◆ ABOUT THIS TASK
Show each line from the listing that includes the word "purple".

◆ DATA TO USE
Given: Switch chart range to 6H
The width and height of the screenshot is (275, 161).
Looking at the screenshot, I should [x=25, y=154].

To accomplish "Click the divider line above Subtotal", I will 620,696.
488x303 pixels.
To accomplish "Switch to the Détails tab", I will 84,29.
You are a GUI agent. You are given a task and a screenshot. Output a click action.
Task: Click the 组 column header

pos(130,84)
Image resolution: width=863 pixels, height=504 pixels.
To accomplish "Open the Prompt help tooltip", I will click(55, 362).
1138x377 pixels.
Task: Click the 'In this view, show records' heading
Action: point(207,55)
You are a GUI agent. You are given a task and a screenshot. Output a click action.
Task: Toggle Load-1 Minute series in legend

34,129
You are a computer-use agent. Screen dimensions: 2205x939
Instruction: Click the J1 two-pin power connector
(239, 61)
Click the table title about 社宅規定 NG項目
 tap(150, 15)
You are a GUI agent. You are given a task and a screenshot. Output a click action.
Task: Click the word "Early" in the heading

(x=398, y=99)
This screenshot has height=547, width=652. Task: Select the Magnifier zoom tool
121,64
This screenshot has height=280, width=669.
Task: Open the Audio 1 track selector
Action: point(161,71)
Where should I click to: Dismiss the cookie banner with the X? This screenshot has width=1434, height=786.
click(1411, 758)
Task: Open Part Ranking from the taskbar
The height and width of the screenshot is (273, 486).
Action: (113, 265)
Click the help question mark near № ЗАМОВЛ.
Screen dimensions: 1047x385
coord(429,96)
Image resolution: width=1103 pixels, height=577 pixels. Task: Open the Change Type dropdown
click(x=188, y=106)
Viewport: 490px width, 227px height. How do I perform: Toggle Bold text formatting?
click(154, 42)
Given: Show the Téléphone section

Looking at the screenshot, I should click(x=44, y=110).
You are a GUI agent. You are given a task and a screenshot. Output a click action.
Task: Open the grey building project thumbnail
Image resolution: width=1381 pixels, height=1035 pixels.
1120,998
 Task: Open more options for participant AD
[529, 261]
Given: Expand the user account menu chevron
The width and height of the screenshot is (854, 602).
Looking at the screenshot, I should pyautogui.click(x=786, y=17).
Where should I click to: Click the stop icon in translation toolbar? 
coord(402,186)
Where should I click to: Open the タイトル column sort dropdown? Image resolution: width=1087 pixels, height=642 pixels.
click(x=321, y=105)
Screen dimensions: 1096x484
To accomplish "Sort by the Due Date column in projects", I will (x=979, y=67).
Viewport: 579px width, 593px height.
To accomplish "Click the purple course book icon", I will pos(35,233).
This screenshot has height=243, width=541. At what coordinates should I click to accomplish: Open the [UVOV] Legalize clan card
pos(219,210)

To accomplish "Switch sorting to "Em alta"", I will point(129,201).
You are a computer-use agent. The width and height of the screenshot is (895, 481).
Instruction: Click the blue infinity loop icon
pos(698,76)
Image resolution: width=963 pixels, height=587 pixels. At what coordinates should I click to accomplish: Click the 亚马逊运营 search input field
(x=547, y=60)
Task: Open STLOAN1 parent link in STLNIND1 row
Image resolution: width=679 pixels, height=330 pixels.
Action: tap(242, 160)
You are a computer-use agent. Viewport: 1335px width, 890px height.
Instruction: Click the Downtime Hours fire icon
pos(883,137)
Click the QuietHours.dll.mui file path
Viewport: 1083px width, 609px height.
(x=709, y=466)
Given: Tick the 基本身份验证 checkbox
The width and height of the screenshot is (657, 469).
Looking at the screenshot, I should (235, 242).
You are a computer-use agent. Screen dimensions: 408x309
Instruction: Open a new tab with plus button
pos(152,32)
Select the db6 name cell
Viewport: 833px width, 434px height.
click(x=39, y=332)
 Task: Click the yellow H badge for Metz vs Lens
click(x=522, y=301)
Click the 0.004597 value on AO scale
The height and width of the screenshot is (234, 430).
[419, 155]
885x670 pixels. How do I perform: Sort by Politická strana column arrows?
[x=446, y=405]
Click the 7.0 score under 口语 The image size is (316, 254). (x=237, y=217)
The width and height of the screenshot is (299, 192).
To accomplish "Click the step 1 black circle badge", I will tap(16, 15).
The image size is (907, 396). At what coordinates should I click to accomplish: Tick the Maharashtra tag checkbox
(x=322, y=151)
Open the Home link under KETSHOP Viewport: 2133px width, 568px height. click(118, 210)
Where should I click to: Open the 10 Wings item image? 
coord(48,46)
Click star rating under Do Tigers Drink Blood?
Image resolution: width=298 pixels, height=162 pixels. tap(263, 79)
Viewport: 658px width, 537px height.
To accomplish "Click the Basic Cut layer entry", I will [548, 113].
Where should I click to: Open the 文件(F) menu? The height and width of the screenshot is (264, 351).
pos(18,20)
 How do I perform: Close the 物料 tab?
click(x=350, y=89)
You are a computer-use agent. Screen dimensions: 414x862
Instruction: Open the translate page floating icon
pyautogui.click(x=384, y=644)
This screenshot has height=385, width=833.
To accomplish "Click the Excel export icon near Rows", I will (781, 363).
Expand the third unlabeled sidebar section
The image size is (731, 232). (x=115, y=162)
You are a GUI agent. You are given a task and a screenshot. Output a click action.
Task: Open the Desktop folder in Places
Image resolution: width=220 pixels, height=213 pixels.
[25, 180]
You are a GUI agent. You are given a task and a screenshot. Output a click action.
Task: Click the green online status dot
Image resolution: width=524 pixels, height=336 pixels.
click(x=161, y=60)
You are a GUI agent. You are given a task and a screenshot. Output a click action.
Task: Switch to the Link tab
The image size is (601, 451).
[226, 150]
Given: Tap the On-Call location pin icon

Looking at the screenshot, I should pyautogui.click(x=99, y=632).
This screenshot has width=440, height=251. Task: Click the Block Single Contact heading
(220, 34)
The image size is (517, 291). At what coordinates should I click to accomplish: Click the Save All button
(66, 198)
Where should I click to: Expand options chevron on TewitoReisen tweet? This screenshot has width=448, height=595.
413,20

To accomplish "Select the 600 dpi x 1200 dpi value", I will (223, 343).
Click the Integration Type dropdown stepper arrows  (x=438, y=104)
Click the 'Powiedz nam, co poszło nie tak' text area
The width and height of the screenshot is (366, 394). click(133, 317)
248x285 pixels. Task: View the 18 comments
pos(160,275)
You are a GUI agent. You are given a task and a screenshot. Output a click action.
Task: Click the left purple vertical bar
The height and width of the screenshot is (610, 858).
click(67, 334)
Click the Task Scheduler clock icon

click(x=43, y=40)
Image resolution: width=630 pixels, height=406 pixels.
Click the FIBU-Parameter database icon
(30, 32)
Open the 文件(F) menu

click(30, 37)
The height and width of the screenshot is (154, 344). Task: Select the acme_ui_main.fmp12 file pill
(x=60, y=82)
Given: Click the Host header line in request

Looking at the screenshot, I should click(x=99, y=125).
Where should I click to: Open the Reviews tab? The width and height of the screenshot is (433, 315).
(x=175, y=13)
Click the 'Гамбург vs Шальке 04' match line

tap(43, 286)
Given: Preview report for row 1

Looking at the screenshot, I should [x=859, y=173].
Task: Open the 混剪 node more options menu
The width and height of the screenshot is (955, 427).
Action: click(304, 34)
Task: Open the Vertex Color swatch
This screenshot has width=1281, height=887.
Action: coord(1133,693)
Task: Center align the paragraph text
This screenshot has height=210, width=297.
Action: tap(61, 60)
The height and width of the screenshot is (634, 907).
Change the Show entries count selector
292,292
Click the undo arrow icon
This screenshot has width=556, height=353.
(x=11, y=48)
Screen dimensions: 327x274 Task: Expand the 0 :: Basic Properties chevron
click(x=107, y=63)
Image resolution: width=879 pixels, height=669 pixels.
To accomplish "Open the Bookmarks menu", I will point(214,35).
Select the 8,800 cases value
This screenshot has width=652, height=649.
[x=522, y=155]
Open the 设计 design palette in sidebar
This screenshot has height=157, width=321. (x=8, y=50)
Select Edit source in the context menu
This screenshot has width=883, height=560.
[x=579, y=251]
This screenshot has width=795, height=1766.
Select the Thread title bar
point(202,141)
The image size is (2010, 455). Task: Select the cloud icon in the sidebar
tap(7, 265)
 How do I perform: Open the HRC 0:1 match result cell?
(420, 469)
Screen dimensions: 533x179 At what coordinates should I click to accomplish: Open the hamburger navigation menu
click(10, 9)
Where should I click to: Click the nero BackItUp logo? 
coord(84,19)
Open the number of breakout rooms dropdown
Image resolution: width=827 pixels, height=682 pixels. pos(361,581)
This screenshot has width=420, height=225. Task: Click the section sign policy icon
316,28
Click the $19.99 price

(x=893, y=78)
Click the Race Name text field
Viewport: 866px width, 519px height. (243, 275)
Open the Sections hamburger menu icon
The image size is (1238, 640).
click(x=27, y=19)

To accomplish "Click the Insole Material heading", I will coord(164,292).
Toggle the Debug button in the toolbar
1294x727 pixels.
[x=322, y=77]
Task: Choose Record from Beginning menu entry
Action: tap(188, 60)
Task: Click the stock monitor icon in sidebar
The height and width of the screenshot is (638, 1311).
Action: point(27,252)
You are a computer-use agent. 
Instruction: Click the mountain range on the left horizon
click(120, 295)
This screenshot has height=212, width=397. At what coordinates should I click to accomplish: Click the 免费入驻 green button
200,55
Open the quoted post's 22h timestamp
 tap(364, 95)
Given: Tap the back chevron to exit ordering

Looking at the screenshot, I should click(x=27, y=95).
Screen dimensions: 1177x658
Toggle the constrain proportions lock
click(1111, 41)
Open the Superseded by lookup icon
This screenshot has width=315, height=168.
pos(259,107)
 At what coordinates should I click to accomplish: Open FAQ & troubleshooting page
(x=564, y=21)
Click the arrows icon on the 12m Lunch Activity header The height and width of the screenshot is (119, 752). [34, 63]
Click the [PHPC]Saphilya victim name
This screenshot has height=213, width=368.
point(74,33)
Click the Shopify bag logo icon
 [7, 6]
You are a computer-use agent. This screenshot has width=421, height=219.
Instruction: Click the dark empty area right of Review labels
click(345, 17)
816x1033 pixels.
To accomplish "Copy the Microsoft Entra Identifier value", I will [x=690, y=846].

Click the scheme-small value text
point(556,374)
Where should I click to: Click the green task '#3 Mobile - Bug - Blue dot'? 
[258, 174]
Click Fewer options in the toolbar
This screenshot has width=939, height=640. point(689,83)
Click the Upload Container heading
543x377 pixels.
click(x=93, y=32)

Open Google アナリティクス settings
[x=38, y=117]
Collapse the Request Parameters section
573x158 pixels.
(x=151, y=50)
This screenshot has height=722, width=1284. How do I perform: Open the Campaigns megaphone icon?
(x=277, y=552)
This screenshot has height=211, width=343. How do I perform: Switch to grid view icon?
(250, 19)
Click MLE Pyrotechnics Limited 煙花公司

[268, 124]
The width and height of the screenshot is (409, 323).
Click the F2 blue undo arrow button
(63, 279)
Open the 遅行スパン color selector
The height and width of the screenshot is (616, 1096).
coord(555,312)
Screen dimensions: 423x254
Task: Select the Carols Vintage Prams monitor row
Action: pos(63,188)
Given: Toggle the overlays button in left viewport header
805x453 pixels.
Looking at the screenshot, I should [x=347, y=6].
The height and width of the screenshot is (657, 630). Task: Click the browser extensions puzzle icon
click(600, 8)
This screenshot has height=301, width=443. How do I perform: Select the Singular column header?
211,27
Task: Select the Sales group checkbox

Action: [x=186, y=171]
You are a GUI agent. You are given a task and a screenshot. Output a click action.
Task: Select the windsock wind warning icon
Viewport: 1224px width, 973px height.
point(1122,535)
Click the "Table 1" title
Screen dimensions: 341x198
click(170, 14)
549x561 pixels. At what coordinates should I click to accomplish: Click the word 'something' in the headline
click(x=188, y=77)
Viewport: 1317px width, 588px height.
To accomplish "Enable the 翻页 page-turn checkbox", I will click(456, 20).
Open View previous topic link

◆ ANSWER BOX
To accomplish "Click the purple course book icon", I will pos(35,233).
Task: Click the left purple vertical bar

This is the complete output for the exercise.